Writing is a lonely business, and I’m immensely grateful for the communities that have offered me fellowship along the way. The staff of Fiction Writers Review reminded me, always, that fiction matters, and the Bread Loaf Writers’ Conference introduced me to many friends and literary idols, including the Voltrons. In Boston, Grub Street adopted me into its warm and welcoming writing family—extra helpings of thanks to Christopher Castellani for bringing me into the fold. My writers’ group, the Chunky Monkeys (Chip Cheek, Jennifer De Leon, Calvin Hennick, Sonya Larson, Alexandria Marzano-Lesnevich,Whitney Scharer, Adam Stumacher, Grace Talusan, and Becky Tuch) provides boundless encouragement and merciless critiques. And whenever I get stuck, Darwin’s Ltd. in Cambridge magically gets me going again with hot tea, the best sandwiches in town, and (somehow) always exactly the right music on the stereo.
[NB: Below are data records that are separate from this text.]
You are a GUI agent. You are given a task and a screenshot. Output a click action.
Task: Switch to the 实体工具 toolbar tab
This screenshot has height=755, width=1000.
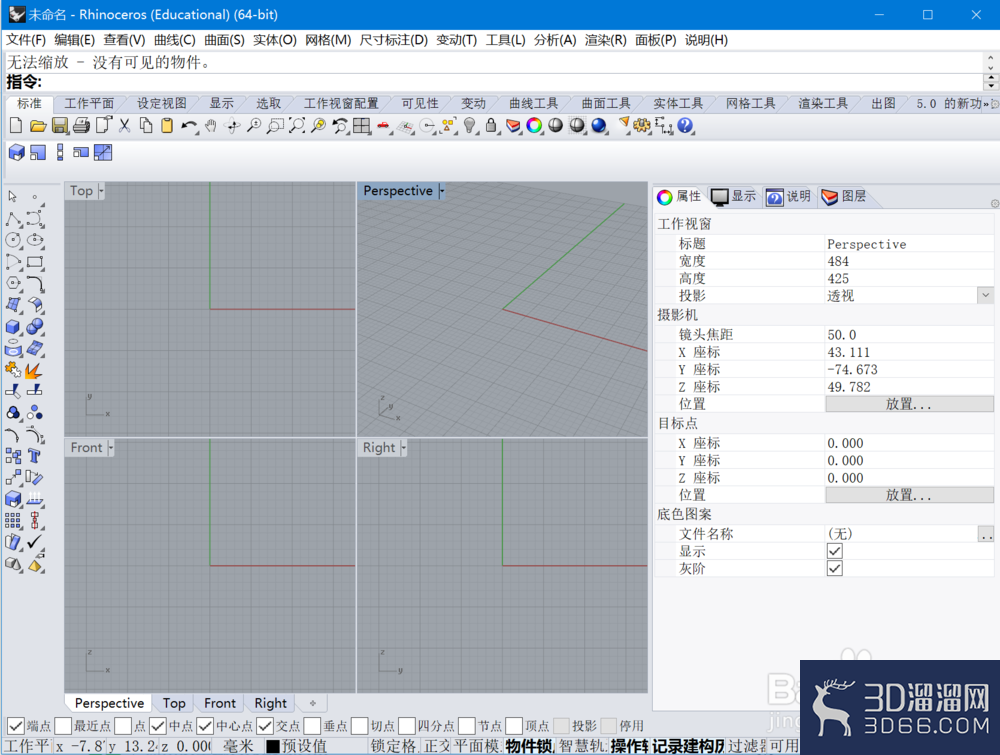pyautogui.click(x=678, y=103)
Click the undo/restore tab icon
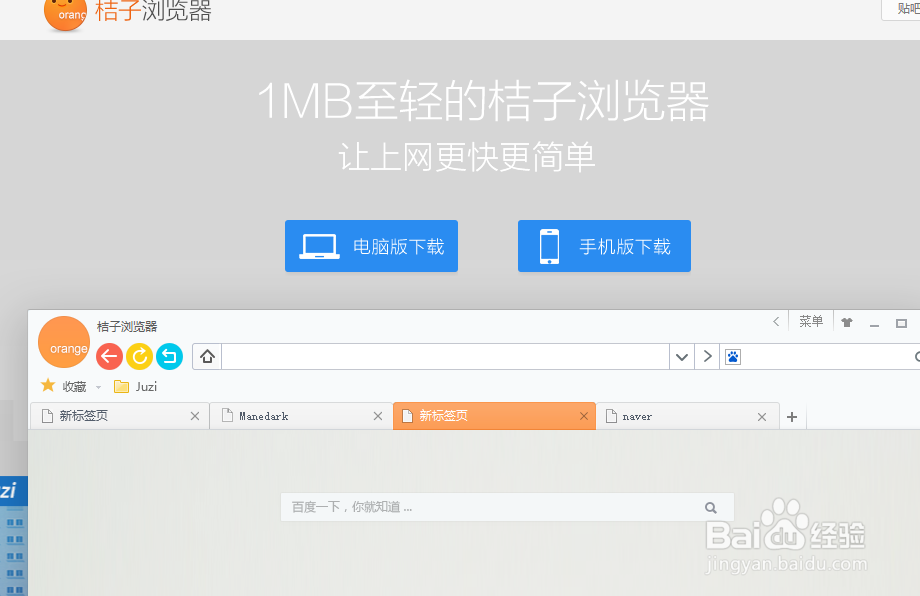920x596 pixels. pos(168,356)
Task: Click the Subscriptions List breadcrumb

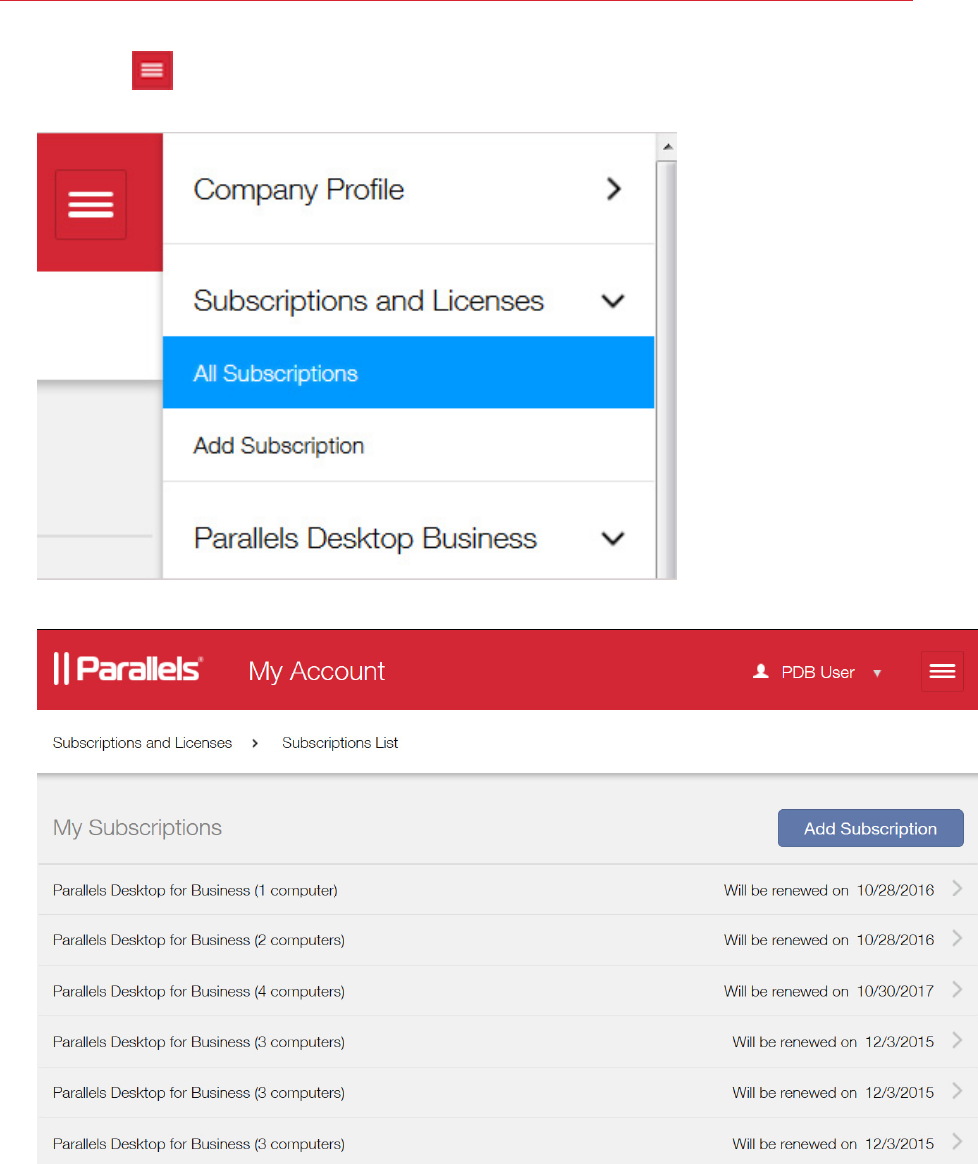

Finally, my heartfelt thanks to my friends and family, who have shaped me in innumerable ways. Katie Campbell, Samantha Chin, and Annie Xu have been cheerleaders and confidantes for more than two decades. Many more friends have been there for me along the way than I can list here; you know who you are—thank you. Carol, Steve, and Melissa Fox graciously welcomed me into their word-loving home more than a decade ago. And my family has been an continual source of support, even when they weren’t totally sure what to make of this writing thing; thank you to my parents, Daniel and Lily Ng, and my sister, Yvonne Ng, for letting me (and helping me) find my way. My husband, Matthew Fox, not only encouraged me at every step, he took on endless responsibilities to make it possible for me to write. Without him, this book would not have been possible. And last but not least, thank you to my son, who graciously puts up with his daydreaming mother, constantly makes me laugh, and helps keep everything in perspective: you will always be my proudest accomplishment.